Rogers played the infield, primarily at second for 23 years in the National League with the St. Louis Cardinals (1915-1926, 1933), New York Giants (1927), Boston Braves (1928), Chicago Cubs (1930-1932) and the St. Louis Browns (1933-1937). He also often served as player/manager, compiling a record of 701-812 in 1,530 games as the club leader. Rajah was an excellent infielder posting a career .965 fielding percentage, but his keen eye for hitting put him in the Hall of Fame. Hornsby won seven batting titles, hit over .400 three times, was a two-time National League Most Valuable Player (1925, 1929) and won the Triple Crown twice (1922, 1925).

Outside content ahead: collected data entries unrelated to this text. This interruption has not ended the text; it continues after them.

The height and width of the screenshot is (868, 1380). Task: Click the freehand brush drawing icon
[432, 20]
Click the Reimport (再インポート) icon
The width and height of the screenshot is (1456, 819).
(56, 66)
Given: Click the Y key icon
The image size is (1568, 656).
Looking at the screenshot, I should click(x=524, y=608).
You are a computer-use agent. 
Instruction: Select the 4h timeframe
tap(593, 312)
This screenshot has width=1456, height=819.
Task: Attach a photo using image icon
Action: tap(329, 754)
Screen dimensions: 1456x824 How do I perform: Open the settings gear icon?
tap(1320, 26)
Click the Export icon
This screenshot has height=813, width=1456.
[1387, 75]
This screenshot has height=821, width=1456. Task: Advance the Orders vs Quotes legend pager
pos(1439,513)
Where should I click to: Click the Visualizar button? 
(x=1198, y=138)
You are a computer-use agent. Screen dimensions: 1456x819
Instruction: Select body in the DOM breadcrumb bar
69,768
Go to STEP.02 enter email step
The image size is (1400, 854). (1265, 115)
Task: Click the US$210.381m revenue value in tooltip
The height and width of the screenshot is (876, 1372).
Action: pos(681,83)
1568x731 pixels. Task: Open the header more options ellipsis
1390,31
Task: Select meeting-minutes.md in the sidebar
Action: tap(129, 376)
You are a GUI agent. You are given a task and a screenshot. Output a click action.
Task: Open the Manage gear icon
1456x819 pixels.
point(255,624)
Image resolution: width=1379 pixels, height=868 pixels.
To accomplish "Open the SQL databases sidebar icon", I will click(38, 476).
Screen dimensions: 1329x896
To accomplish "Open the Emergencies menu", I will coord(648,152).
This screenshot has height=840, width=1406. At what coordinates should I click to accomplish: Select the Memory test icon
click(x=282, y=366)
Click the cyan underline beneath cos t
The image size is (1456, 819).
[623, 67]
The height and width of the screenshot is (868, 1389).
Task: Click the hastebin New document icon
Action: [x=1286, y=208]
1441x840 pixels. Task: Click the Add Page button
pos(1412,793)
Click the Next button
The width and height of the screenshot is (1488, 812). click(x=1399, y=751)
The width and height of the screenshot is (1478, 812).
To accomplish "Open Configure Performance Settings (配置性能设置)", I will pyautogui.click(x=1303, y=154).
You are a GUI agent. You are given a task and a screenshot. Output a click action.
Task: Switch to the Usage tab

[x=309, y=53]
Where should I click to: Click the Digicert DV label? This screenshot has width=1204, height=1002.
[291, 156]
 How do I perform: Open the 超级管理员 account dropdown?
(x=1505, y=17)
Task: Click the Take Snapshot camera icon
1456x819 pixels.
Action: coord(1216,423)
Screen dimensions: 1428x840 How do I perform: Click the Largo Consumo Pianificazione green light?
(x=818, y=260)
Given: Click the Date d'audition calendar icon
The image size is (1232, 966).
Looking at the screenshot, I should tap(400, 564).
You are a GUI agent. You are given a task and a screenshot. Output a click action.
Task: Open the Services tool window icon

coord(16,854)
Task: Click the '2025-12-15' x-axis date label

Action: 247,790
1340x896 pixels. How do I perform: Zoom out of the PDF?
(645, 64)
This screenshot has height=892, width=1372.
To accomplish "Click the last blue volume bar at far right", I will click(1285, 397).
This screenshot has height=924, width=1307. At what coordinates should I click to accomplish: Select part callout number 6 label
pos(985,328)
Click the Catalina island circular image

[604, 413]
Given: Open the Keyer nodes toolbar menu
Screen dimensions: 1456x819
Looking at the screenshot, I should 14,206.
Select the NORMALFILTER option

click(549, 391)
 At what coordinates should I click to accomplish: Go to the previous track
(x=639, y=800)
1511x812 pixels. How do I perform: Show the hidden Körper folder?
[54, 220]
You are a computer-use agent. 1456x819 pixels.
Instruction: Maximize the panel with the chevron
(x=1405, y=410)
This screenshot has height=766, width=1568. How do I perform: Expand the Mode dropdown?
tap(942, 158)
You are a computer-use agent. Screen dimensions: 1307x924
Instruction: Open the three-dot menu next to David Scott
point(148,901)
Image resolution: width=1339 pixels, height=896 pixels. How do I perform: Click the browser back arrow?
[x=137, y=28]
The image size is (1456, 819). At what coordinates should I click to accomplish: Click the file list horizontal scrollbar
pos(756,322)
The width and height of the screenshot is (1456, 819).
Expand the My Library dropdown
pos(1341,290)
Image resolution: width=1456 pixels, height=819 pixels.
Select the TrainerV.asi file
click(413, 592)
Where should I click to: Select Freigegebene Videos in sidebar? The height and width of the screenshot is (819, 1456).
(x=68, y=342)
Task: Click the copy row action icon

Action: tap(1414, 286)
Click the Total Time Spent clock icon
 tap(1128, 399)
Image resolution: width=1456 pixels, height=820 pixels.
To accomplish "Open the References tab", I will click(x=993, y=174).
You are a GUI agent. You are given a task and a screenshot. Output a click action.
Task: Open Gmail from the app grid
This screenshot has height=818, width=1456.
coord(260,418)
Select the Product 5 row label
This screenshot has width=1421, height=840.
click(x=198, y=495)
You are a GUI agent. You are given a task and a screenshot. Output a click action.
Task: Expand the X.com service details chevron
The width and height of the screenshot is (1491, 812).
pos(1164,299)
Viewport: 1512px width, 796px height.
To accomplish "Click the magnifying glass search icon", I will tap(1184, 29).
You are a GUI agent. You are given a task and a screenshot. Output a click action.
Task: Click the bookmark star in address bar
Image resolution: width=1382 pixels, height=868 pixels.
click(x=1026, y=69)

Rogers Hornsby finished his career with 2,930 hits including 541 doubles, 169 triples and 301 home runs while batting .358 and driving in 1,584 runs in 23 seasons. Rajah was once said to be "the only guy I know who could hit .350 in the dark" by fellow Hall enshrinee Frankie Frisch. Rogers Hornsby collected more home runs and RBI and batted higher than any other player during the 1920s to become only the fourth player to win the decade "triple crown" along with Honus Wagner (1900s), Ted Williams (1940s) and Albert Pujols (2000s). Rogers Hornsby was elected to the National Baseball Hall of Fame in 1942.